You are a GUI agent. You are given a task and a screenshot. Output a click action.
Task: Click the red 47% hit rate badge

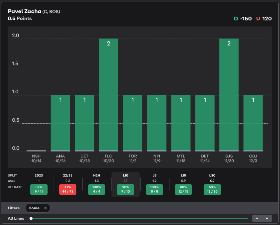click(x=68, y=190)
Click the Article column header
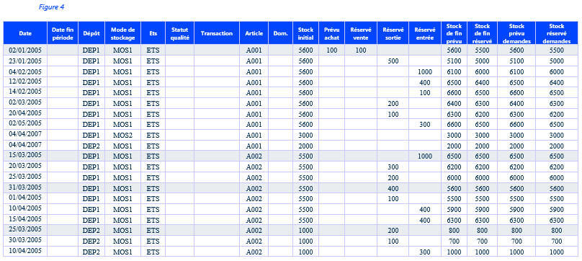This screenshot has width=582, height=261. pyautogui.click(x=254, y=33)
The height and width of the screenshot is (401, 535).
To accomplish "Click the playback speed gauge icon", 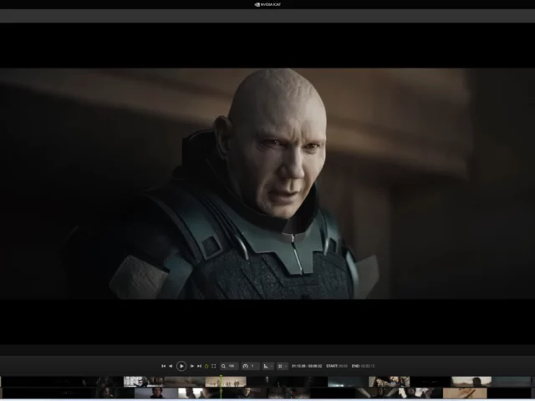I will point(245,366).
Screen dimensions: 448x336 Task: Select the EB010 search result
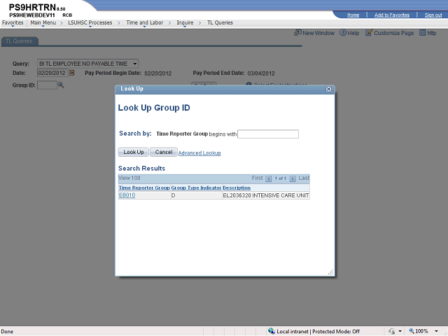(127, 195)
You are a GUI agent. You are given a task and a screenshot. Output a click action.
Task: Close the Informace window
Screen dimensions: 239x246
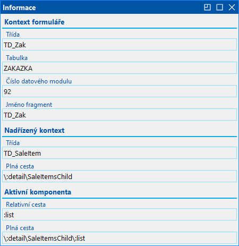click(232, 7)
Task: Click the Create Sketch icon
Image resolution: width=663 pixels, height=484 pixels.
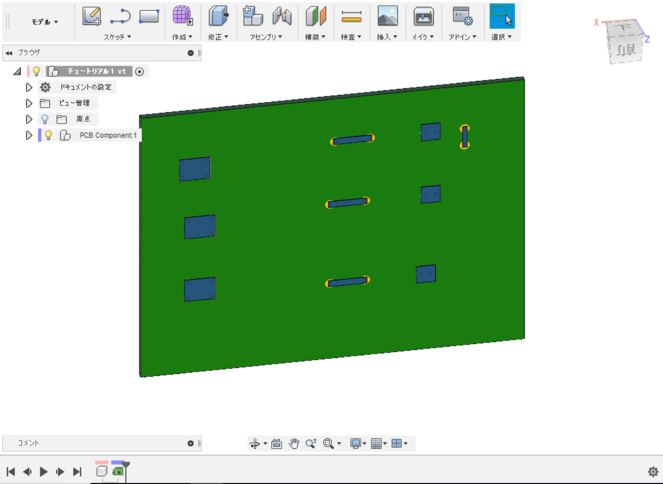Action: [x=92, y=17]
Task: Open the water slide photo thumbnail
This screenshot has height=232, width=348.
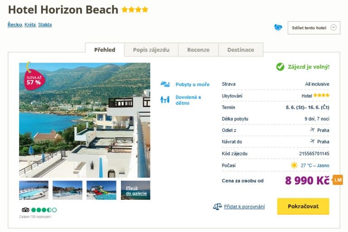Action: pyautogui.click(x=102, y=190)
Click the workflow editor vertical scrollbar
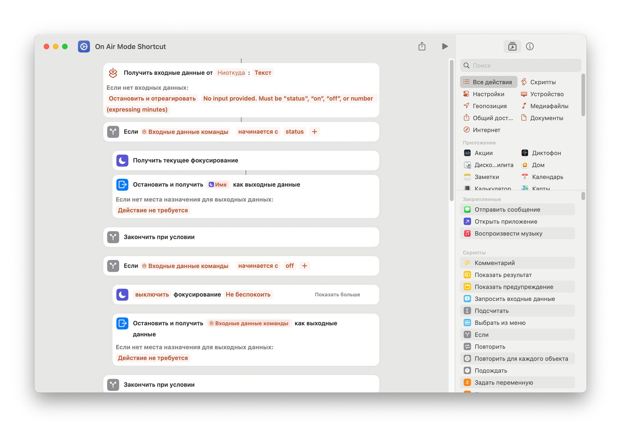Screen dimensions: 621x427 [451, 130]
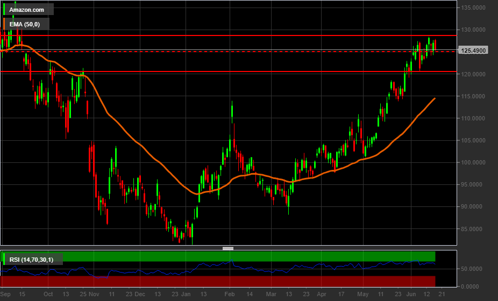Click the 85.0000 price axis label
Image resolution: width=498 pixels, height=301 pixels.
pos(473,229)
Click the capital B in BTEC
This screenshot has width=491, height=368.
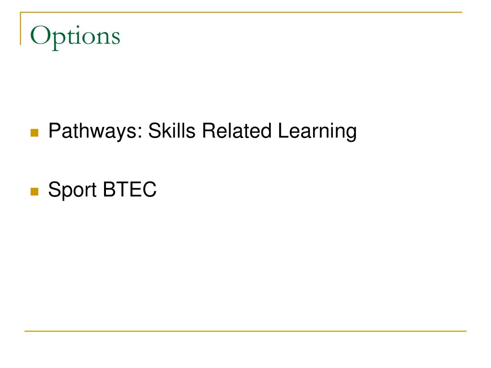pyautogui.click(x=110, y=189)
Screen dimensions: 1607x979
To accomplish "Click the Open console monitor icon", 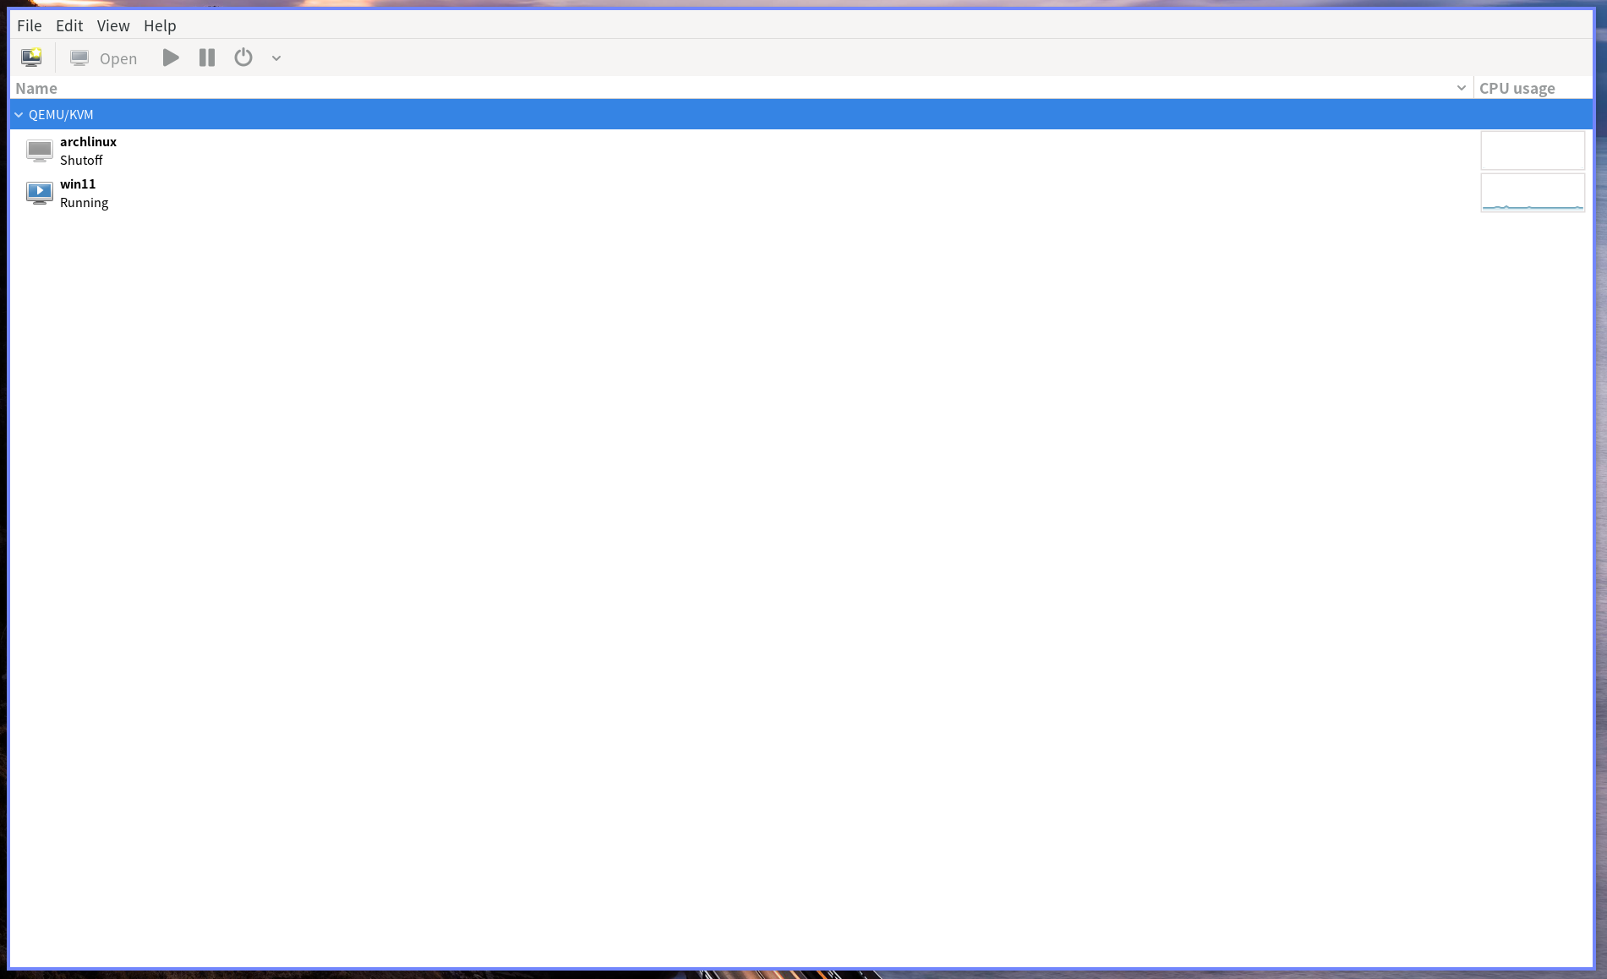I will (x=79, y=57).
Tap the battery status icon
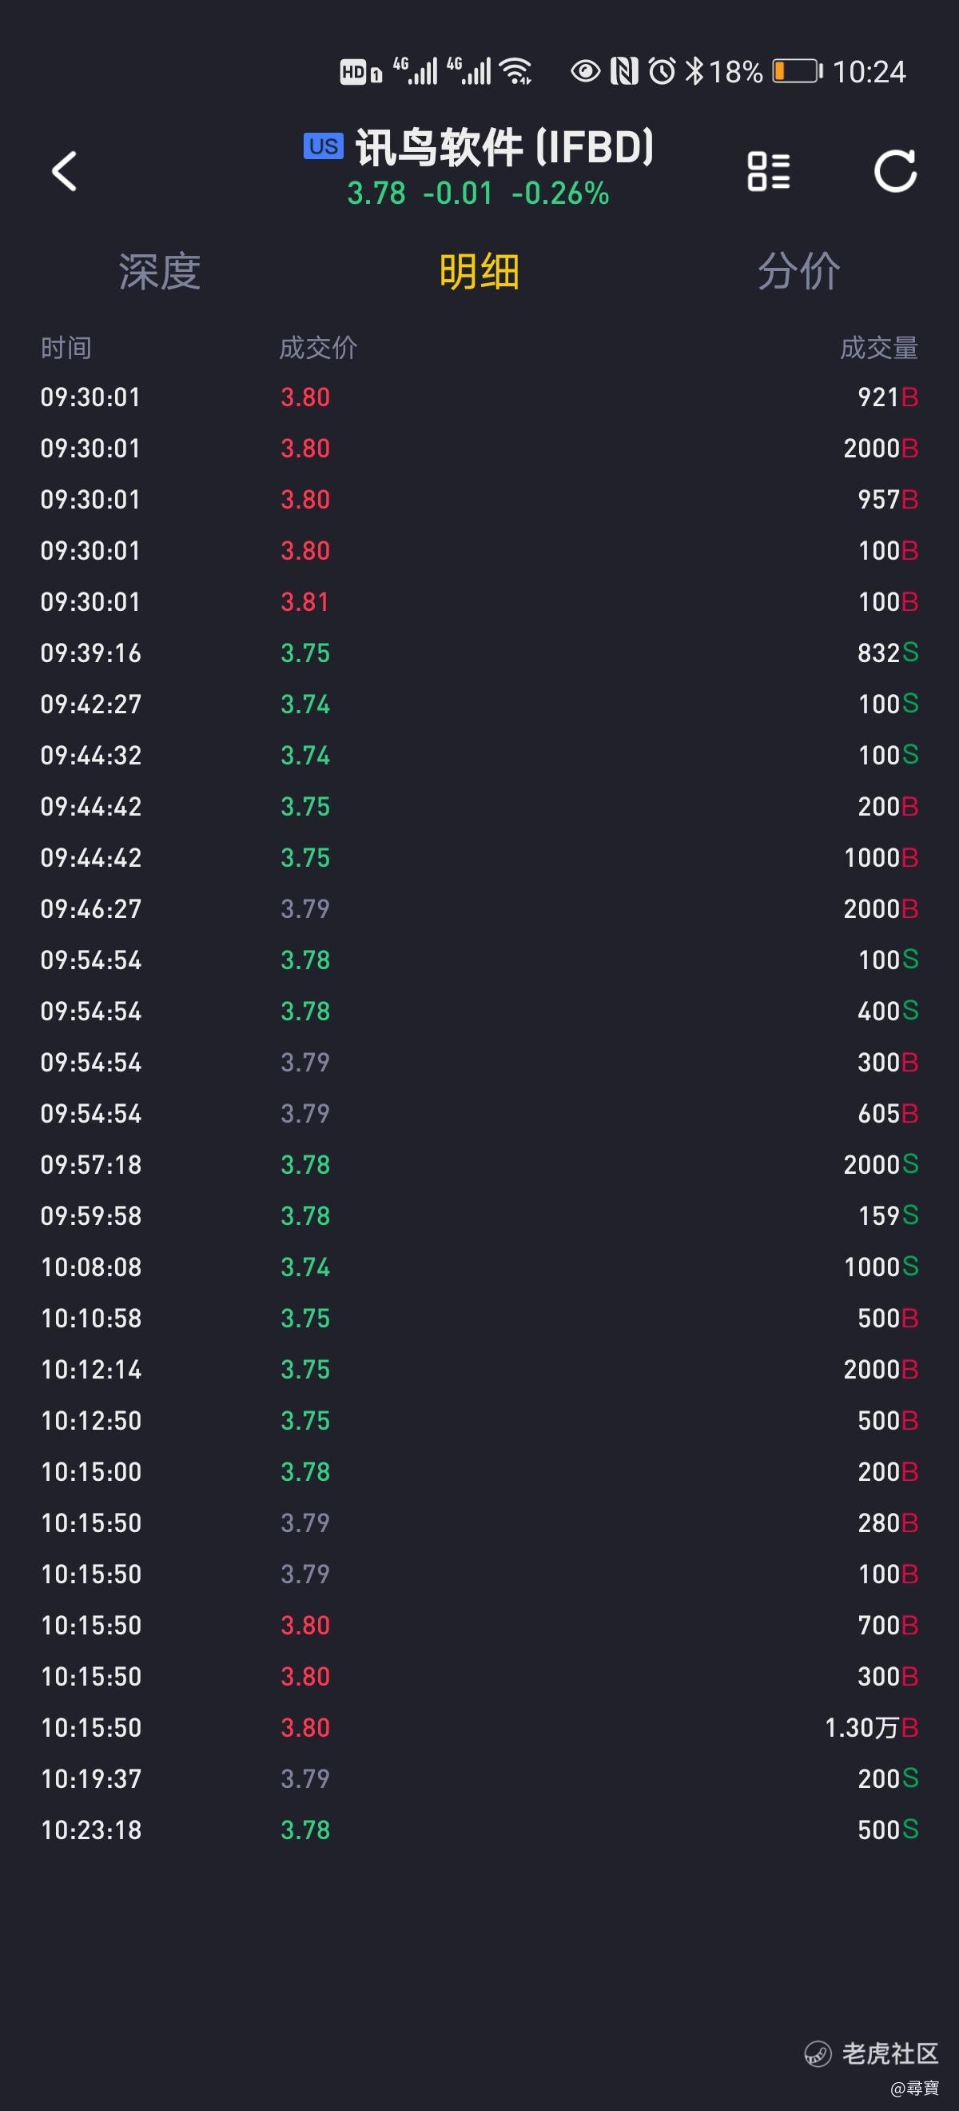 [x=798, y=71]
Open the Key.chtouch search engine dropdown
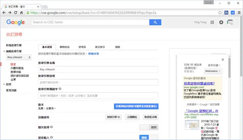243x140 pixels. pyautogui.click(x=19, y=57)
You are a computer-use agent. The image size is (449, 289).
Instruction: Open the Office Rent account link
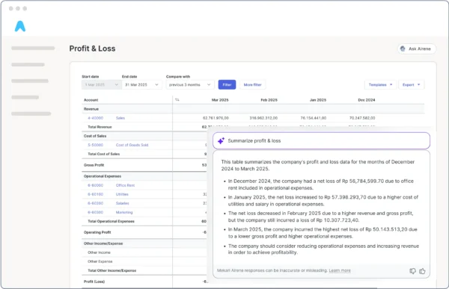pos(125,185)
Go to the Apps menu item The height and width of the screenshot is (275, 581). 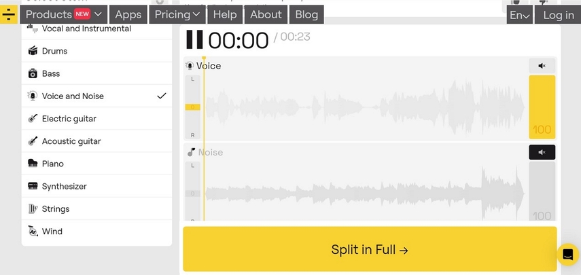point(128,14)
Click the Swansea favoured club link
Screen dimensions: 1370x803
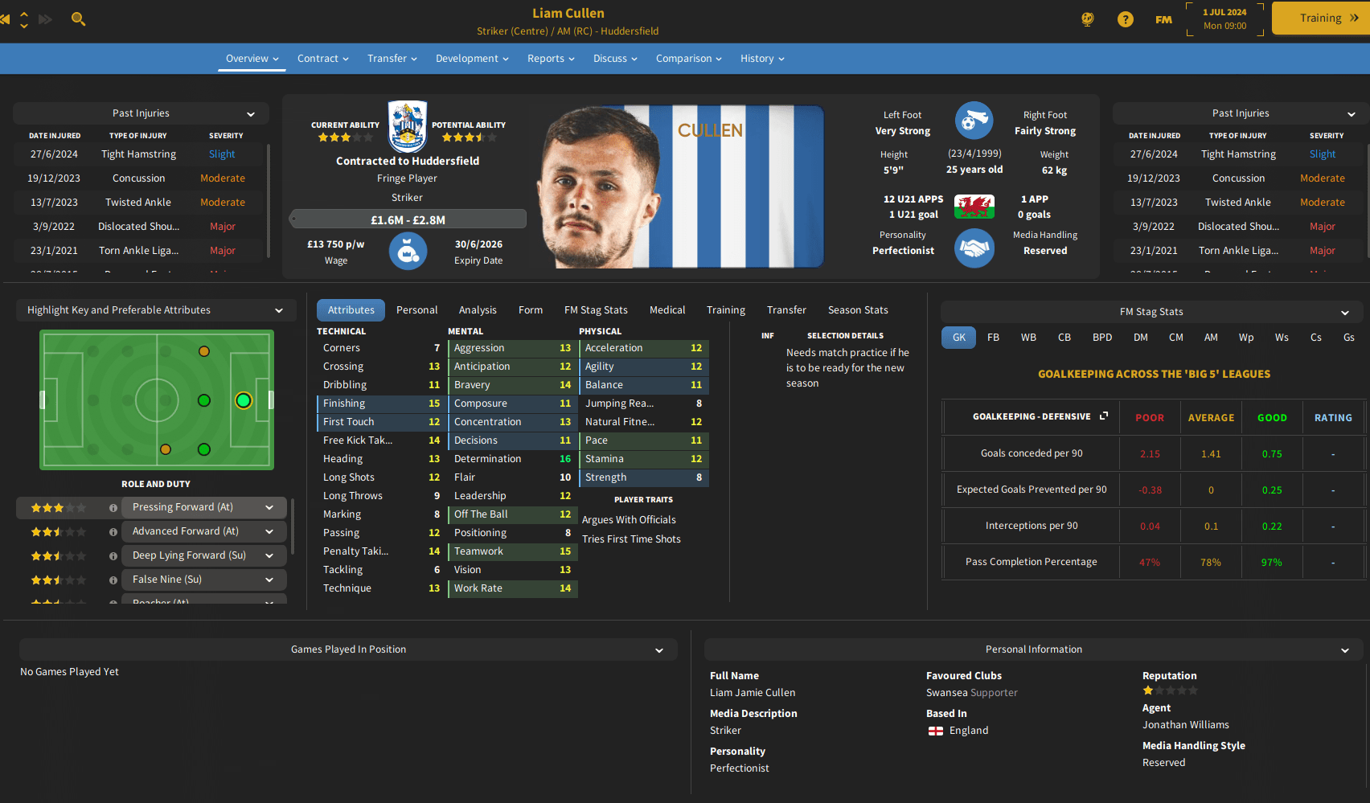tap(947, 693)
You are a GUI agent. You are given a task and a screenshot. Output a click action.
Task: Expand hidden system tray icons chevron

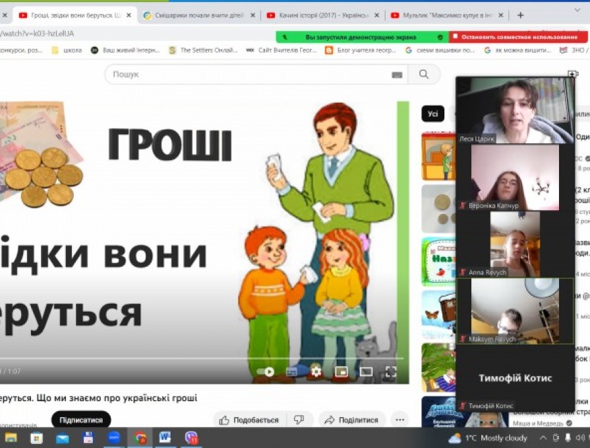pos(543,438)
====================
**DESCRIPTION OF THE TASK**. Rewrite as a numbered list the lines of the listing from the line with "Click the Swansea favoured club link" through the end of the listing, omitting blank lines. Leave the pictures out of the answer.

**REPLY TO THE EXERCISE**.
1. Click the Swansea favoured club link
2. Screen dimensions: 1370x803
3. tap(947, 693)
4. You are a GUI agent. You are given a task and a screenshot. Output a click action.
5. Task: Expand hidden system tray icons chevron
6. pos(543,438)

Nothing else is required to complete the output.